Database locked problem on Windows 7

Previous Topic Next Topic
 
classic Classic list List threaded Threaded
4 messages Options
Reply | Threaded
Open this post in threaded view
|

Database locked problem on Windows 7

Yngve N. Pettersen
Hello all,

I am working on a project involving the Python SQLite3 API for SQLite (a
compile cache system), and I have started running into "database locked"
problems on the Windows 7 Pro machines some of the instances will run on;
the Windows 10 instances works without any problems.

The database is configured with WAL journaling, and when deployed will
have up to 42 active connection at a time.
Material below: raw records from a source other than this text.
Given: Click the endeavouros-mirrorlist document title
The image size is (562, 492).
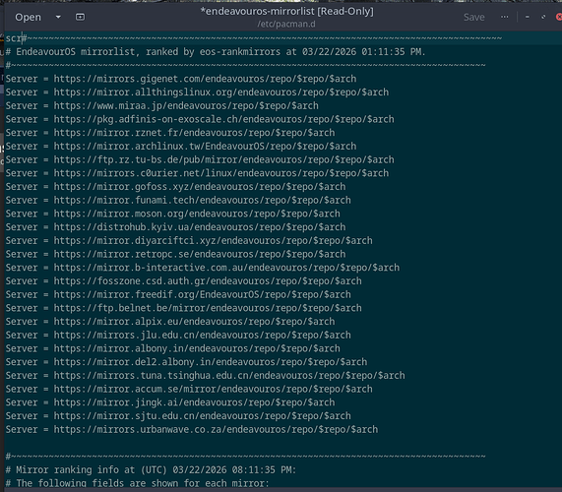Looking at the screenshot, I should tap(287, 12).
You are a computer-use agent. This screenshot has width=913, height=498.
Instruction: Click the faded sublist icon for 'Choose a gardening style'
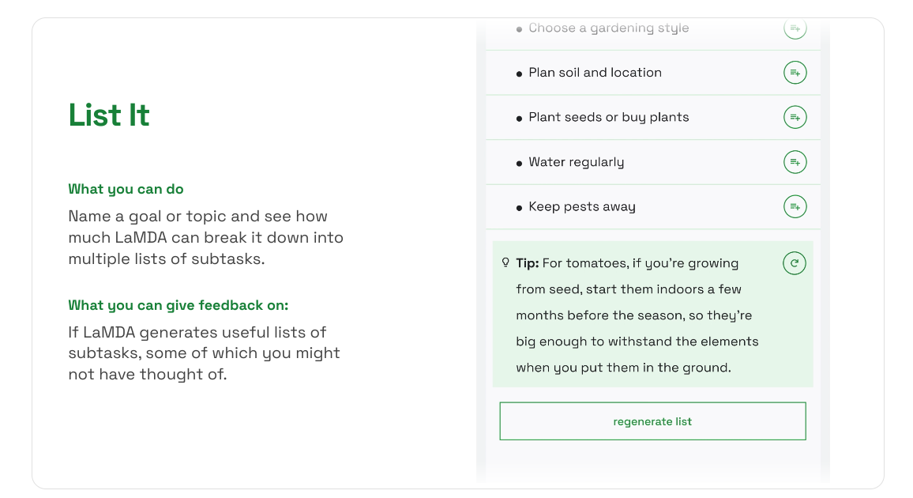point(795,28)
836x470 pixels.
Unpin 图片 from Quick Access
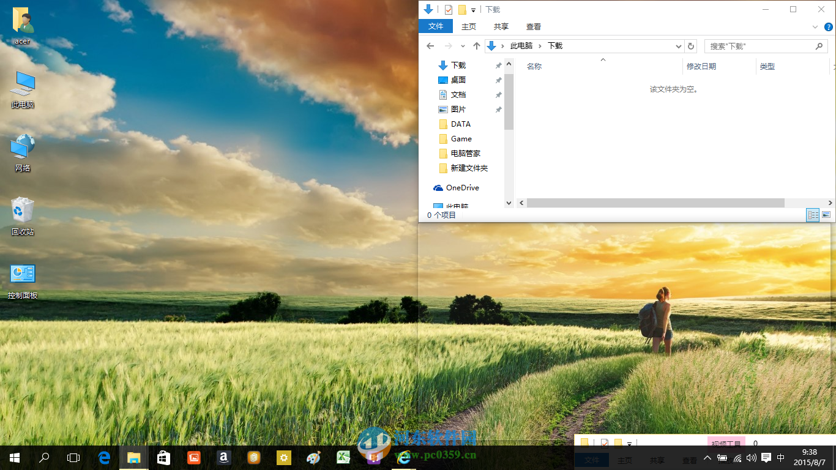[498, 110]
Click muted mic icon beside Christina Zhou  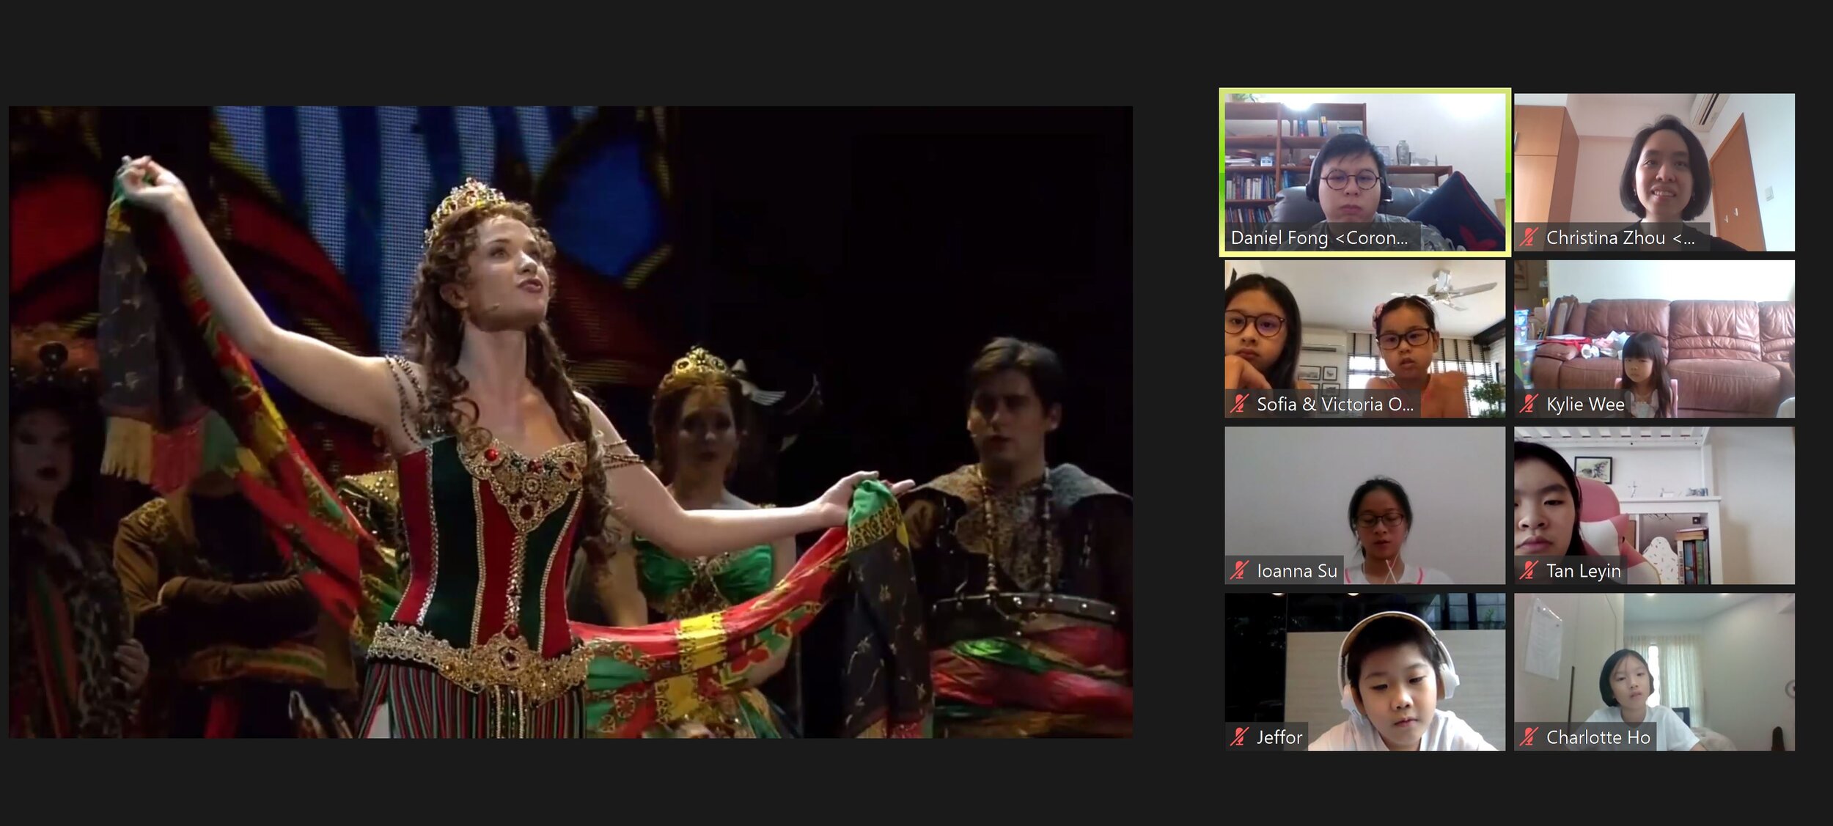click(x=1529, y=237)
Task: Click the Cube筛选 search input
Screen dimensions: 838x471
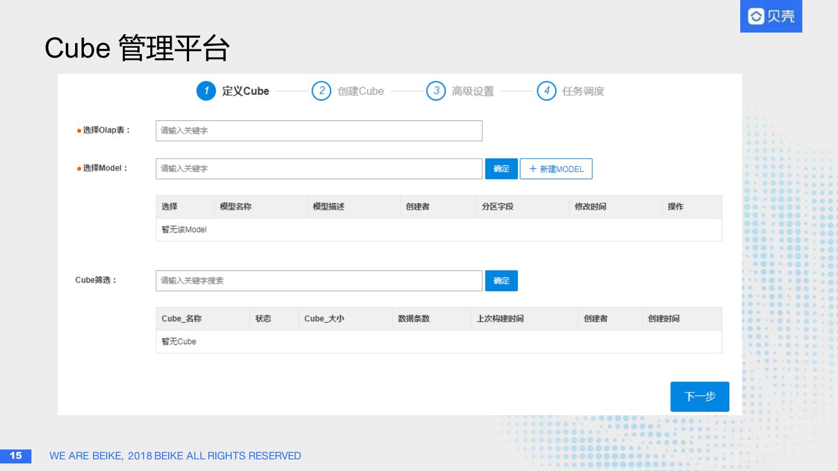Action: pyautogui.click(x=319, y=281)
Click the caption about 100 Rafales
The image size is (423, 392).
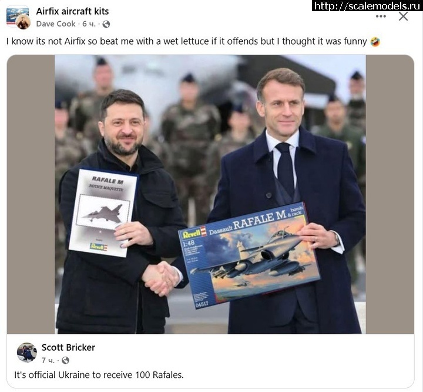click(x=99, y=375)
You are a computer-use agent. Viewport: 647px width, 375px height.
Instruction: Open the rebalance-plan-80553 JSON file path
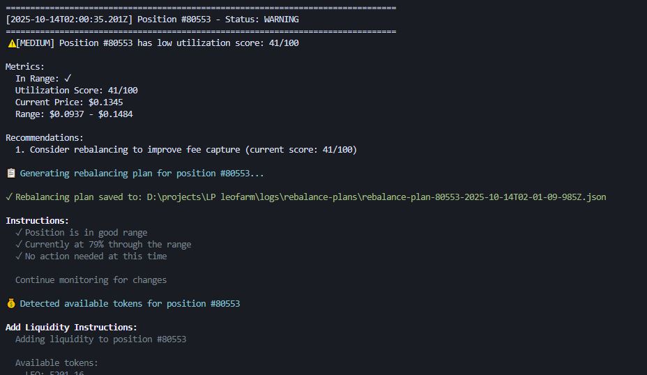coord(376,197)
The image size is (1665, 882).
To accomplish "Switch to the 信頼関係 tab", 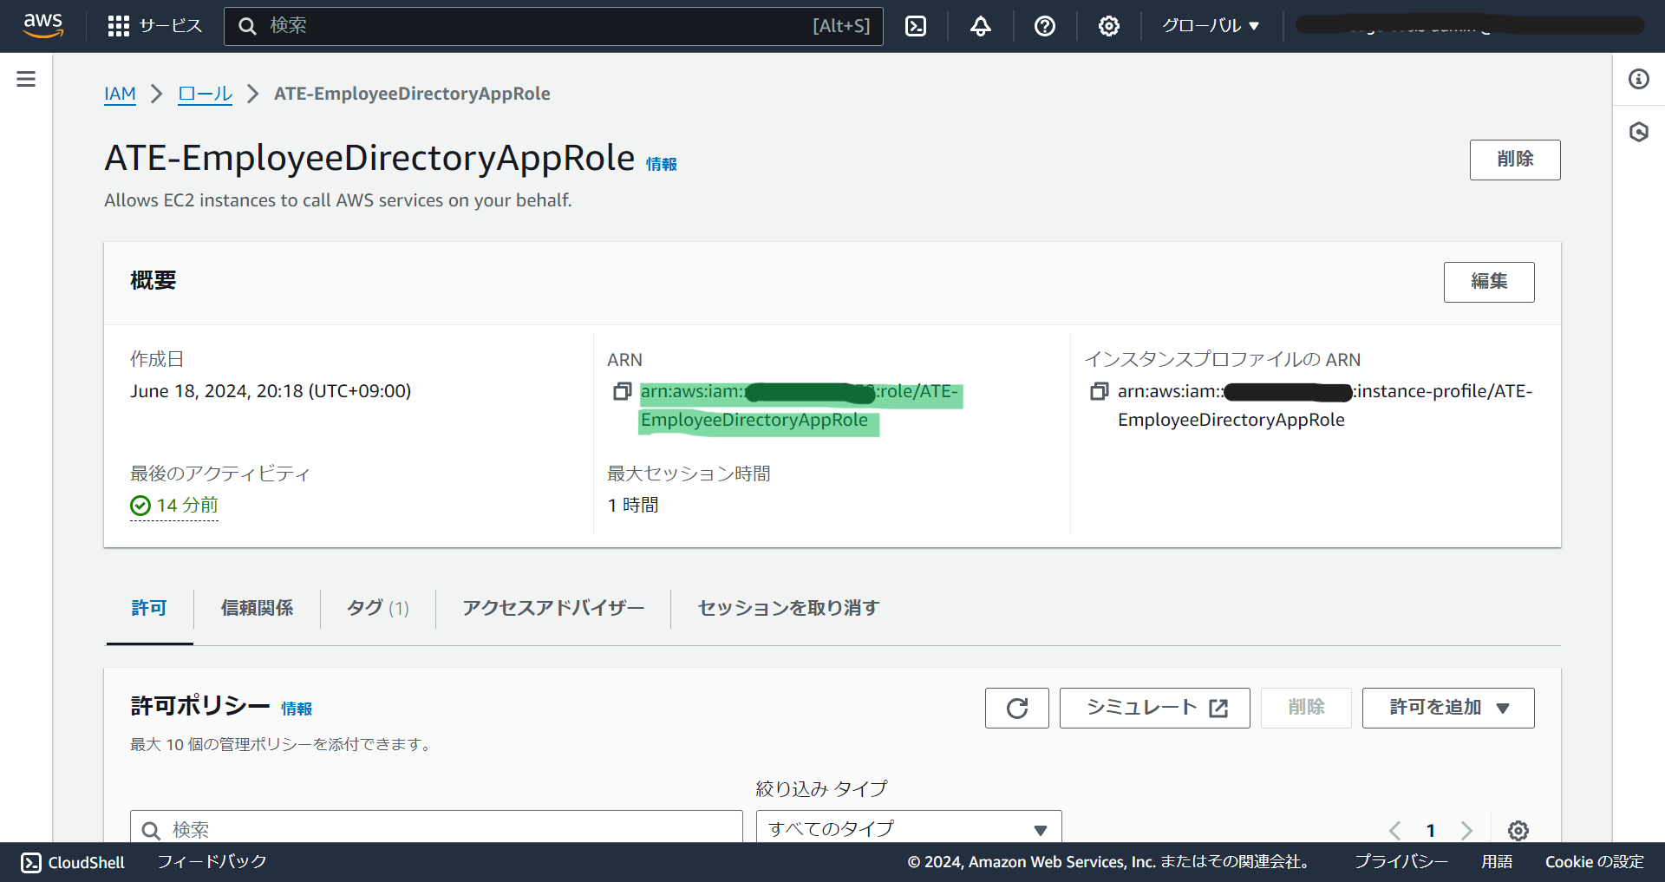I will click(258, 608).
There are three tables, one
containing a blob with information about a source file and a time stamp
(the timestamp is updated each time the entry is used, the blob may be
updated), one with a blob of binary data, and the third have the time
stamp for the corresponding entry in the second table (updated each time
the blob entry is used). The Python SQLite3 connection is started with a
timeout of 100 seconds.

The lock problem does not appear when seeding the database, but that
process involves compiling the source first, so database updates should
be less frequent.

The problem occurs when the data is (mostly) only being pulled out of the
database for reuse, followed by an update of the time stamp the rows used  
(to be
used when removing old entries).

Using a locally built DLL with some printfs I found that it looks like the
problem occurs when winLock/winLockFile is called from sqlite3WalClose to
obtain an exclusive lock; it seems to fail in the Exclusive lock part of
the function. The reported windows error code is 33.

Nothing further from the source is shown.